1. Clearly, a bowling ball is a sphere, so spherical coordinates would probably work best here. The origin should be located at the physical center of the ball. There is no obvious choice for how the x-, y- and z-axes should be oriented. Bowling balls normally have a weight block in the center. One possible choice is to align the z-axis with the axis of symmetry of the weight block.
2. A submarine generally moves in a straight line. There is no rotational or spherical symmetry that applies in this situation, so rectangular coordinates are a good choice.
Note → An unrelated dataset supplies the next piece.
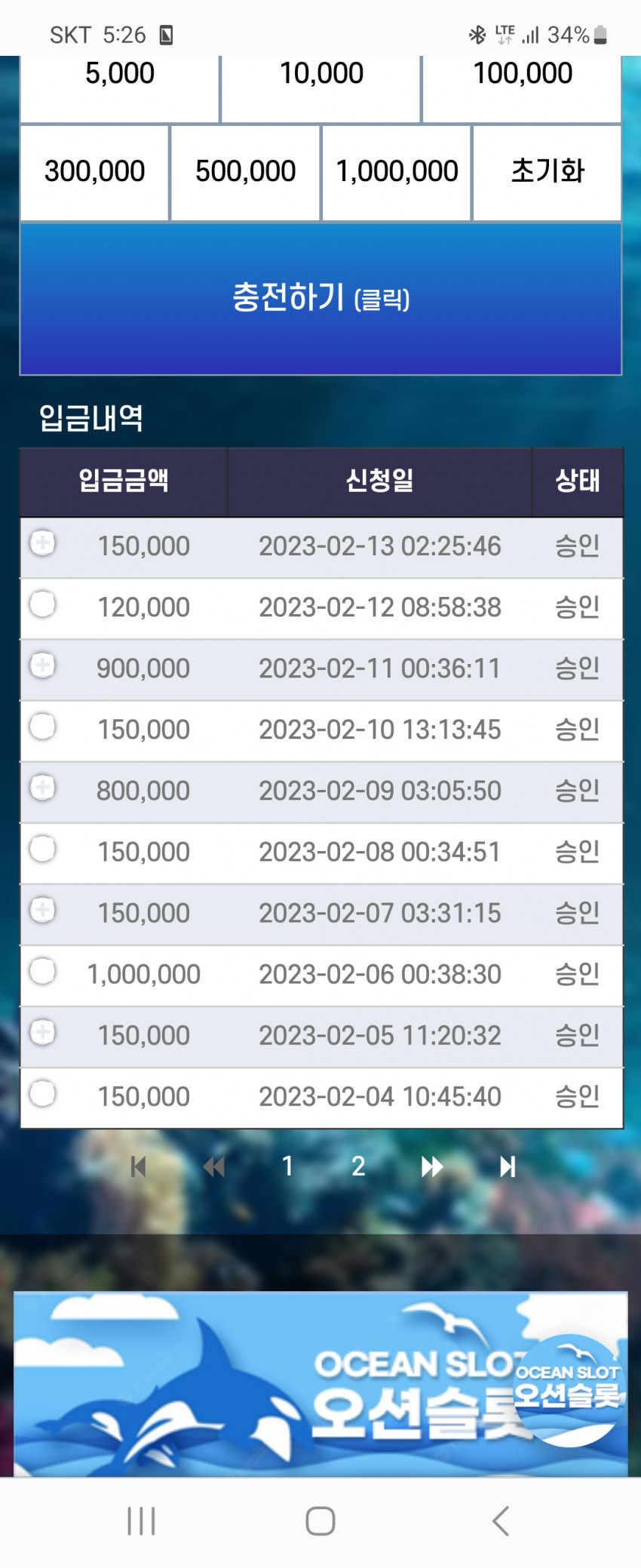Jump to next page with double-right arrow
The height and width of the screenshot is (1568, 641).
coord(431,1167)
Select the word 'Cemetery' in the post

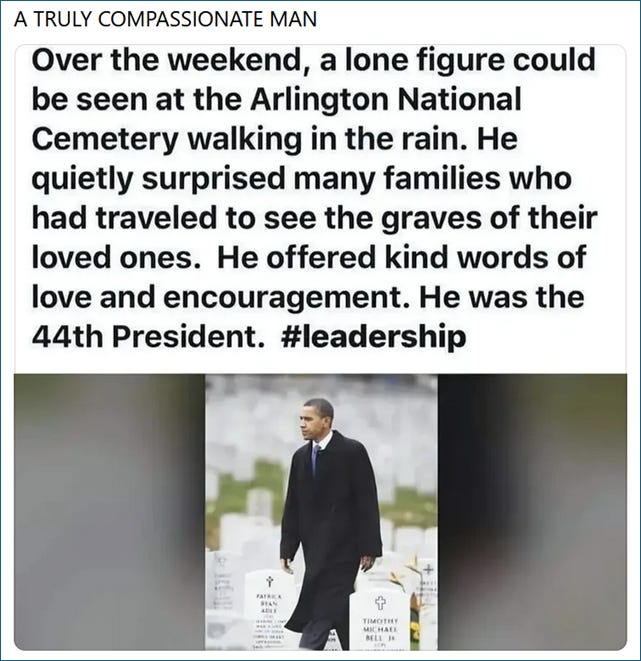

The z-axis should probably point upward. The x- and y-axes could be aligned to point east and north, respectively. The origin should be some convenient physical location, such as the starting position of the submarine or the location of a particular port.
3. A cone has several kinds of symmetry. In cylindrical coordinates, a cone can be represented by equation $z=kr,$ where $k$ is a constant. In spherical coordinates, we have seen that surfaces of the form $\phi =c$ are half-cones. Last, in rectangular coordinates, elliptic cones are quadric surfaces and can be represented by equations of the form $z^2=\frac{x^2}{a^2}+\frac{y^2}{b^2}.$ In this case, we could choose any of the three. However, the equation for the surface is more complicated in rectangular coordinates than in the other two systems, so we might want to avoid that choice. In addition, we are talking about a water tank, and the depth of the water might come into play at some point in our calculations, so it might be nice to have a component that represents height and depth directly. Based on this reasoning, cylindrical coordinates might be the best choice. Choose the z-axis to align with the axis of the cone. The orientation of the other two axes is arbitrary. The origin should be the bottom point of the cone.
4. A pipeline is a cylinder, so cylindrical coordinates would be best the best choice. In this case, however, we would likely choose to orient our z-axis with the center axis of the pipeline. The x-axis could be chosen to point straight downward or to some other logical direction. The origin should be chosen based on the problem statement. Note that this puts the z-axis in a horizontal orientation, which is a little different from what we usually do. It may make sense to choose an unusual orientation for the axes if it makes sense for the problem.
5. A football has rotational symmetry about a central axis, so cylindrical coordinates would work best. The z-axis should align with the axis of the ball. The origin could be the center of the ball or perhaps one of the ends. The position of the x-axis is arbitrary.